Pentagon commandeers commercial jets for Afghanistan rescue

Copyright 2021 The Associated Press. All rights reserved.

The Pentagon is to use 18 US commercial aircraft to relocate Afghan evacuees after they’ve left the country, according to reports.

According to Pentagon Press Secretary John Kirby, the planes will not fly into Kabul’s Hamid Karzai International Airport in Kabul, but instead will move passengers on from way stations once they’ve departed Afghanistan.

The US military will then be better able to focus on initial part of the evacuation out of Kabul, the Associated Press reported.

Defense Secretary Lloyd Austin asked for 18 aircraft: three each from American Airlines, Atlas Air, Delta Air Lines and Omni Air; two from Hawaiian Airlines; and four from United Airlines as he activated the initial stage of the Civil Reserve Air Fleet programme.

The Biden administration has faced increasing pressure to assist the hundreds of thousands of Afghans who put themselves and their families at risk by working with American forces over the past 20 years.

A number of these were promised Special Immigration Visas which would enable them to relocate to the United States, but huge delays in processing applications and limited eligibility has left many trapped in Afghanistan with little-to-no information about what the future holds.

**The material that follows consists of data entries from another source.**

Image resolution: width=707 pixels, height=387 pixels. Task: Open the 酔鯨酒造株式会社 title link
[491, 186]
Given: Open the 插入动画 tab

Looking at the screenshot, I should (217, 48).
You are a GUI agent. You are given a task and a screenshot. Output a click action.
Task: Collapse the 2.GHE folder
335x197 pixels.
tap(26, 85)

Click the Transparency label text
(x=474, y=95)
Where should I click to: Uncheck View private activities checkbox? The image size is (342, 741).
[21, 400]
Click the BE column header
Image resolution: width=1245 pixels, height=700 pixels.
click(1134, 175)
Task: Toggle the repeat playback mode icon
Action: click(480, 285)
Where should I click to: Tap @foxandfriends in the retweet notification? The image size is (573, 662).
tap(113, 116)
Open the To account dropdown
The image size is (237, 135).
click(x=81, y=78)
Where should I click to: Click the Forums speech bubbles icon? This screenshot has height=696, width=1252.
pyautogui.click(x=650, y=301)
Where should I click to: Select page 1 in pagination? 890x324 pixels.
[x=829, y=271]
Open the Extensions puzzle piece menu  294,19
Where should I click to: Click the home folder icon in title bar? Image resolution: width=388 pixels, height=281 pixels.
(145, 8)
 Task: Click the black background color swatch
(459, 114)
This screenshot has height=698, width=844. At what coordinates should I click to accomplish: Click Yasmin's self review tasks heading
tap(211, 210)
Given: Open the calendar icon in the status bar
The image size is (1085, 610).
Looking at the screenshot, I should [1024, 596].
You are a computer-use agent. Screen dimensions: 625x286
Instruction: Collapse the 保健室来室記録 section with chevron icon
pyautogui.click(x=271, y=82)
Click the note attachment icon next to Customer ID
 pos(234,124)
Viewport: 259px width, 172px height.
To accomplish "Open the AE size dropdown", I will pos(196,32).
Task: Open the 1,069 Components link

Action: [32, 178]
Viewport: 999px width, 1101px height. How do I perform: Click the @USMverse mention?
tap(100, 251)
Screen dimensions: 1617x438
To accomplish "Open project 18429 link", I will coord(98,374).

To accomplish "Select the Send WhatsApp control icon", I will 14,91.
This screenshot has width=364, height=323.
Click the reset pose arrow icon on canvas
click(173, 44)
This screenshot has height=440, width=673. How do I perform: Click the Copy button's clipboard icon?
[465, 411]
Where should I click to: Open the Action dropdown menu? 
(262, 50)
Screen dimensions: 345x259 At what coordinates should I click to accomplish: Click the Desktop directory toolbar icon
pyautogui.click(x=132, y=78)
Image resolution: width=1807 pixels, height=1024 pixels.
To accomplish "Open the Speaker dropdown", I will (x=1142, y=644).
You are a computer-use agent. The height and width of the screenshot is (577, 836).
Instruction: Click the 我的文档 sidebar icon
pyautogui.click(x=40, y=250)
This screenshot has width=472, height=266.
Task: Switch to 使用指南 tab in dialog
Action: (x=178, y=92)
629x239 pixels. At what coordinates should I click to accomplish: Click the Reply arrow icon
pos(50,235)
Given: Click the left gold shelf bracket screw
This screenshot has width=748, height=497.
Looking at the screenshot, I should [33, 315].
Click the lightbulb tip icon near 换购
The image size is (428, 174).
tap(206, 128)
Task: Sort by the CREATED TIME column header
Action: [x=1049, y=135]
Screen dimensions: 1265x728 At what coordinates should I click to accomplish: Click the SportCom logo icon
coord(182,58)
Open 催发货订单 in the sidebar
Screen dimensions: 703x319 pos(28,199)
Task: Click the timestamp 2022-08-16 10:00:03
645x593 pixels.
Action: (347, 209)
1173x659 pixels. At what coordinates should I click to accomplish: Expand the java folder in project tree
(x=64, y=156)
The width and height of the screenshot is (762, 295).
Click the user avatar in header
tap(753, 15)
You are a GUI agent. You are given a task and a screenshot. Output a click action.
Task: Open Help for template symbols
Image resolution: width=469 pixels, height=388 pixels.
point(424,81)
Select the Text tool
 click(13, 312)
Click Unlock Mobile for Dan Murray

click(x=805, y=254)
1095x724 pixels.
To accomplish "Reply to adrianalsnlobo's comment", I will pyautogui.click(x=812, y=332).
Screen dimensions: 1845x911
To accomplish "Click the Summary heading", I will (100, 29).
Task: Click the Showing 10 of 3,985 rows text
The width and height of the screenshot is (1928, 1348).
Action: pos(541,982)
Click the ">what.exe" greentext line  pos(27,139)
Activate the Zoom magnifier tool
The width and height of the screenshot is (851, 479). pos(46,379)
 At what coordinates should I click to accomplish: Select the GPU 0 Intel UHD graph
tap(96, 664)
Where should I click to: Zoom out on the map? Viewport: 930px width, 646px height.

Even for those with completed paperwork, access to Kabul’s airport has been fraught with danger and often impossible as the Taliban blocked many from entering the gates.

Reports that those who worked with Americans are being sought out for targeted retaliation by the new regime mean they are in grave and immediate danger.

Intense criticism about the failure to plan adequately for evacuation has come from both sides of the aisle in the US. Republican congressman Peter Meijer of Michigan told The Guardian:

“When you’re talking to people every night who are moving from house to house because they’re being followed by the Taliban, and … we’re in exactly the situation that several months ago that we thought we would be in … and you are ignored, it tends to be frustrating,” he said, adding: “Enraging, enraging.”

Democratic congressman Seth Moulton of Massachusetts said in a statement: “For months, I have been calling on the administration to evacuate our allies immediately – not to wait for paperwork, for shaky agreements with third countries, or for time to make it look more ‘orderly.’”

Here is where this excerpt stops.